Ровно в полдень в городе задудели трубы и южные ворота Ирбренда распахнулись, выпуская делегацию разодетых в пух и прах бюргеров со связкой массивных ключей на атласной подушке — магистраты свой выбор сделали, теперь слово было за Ноэль.

Герцогиня, однако, оглашать приговор не спешила. Весь вечер мы посвятили тому, что планомерно занимали городские укрепления и разоружали остатки гарнизона — тех, кто не смог расползтись по домам. В основном досталось наемникам, городской страже и муниципальной милиции. Первым потому, что деваться им особо некуда — в городе они чужаки, а вторым и третьим — потому, что они все наперечет. Ополченцам-добровольцам в этом плане было полегче — разбежались по хатам и затаились, как тараканы под веником.

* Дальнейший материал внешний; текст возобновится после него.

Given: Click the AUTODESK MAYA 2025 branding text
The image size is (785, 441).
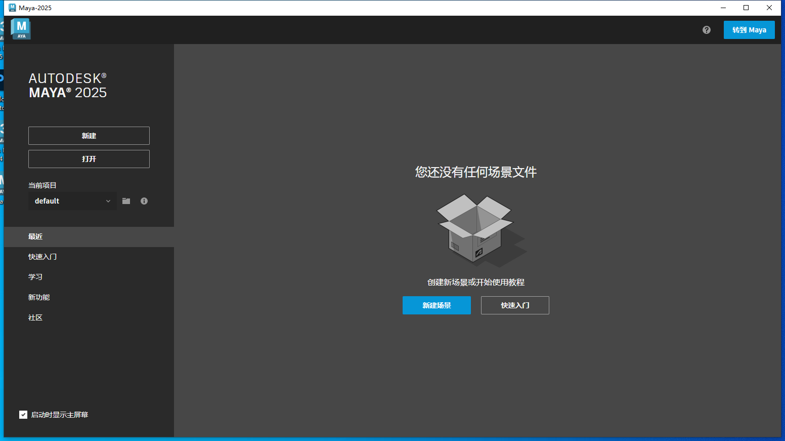Looking at the screenshot, I should coord(67,85).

Обезоруженных ирбренцев загоняли в длинные каменные сараи у восточных ворот. Обычно они использовались для хранения товаров, но сейчас по случаю войны большая часть складов пустовала, вот Бенно и решил превратить их в лагерные бараки. Наемники отнеслись к заключению философски, а вот местным такая идея не понравилась. Причем настолько, что кое-кто даже попытался устроить бучу с целью под шумок удрать из города. Не иначе как на нервной почве, потому что по уму, сдав оружие, рыпаться уже явно не стоило. В итоге проблему решили радикально — зачинщиков и еще несколько десятков попавшихся под горячую руку отправили кормить раков в Ороле.

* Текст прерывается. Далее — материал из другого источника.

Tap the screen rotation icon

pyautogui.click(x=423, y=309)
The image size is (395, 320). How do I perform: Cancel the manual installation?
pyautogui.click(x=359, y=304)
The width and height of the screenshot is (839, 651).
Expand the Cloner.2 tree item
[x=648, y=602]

После этого взялись за мародеров. На таких полицейских операциях "мертвецы" собаку съели еще во время наведения порядка в Ландхейме, так что всё было закончено за одну ночь. На утреннем брифинге, в котором приняло участие большинство кадровых офицеров, Бенно, выслушав все доклады, констатировал, что Ирбренд находится под нашим полным контролем. Я же в очередной раз отметил для себя, что ле Кройф — гений. Ценой потери всего 27 человек убитыми и тяжелоранеными (23 при штурме и еще 4 во время ночной зачистки) захватить столь мощную крепость — это уметь надо! Неудивительно, что когда я, временно вернувшись к обязанностям офицера связи, докладывал ле Марр о достигнутых за последние сутки успехах, лицо герцогини Танарисской, несмотря на все попытки сохранить выражение суровой непреклонности, то и дело озарялось счастливой улыбкой.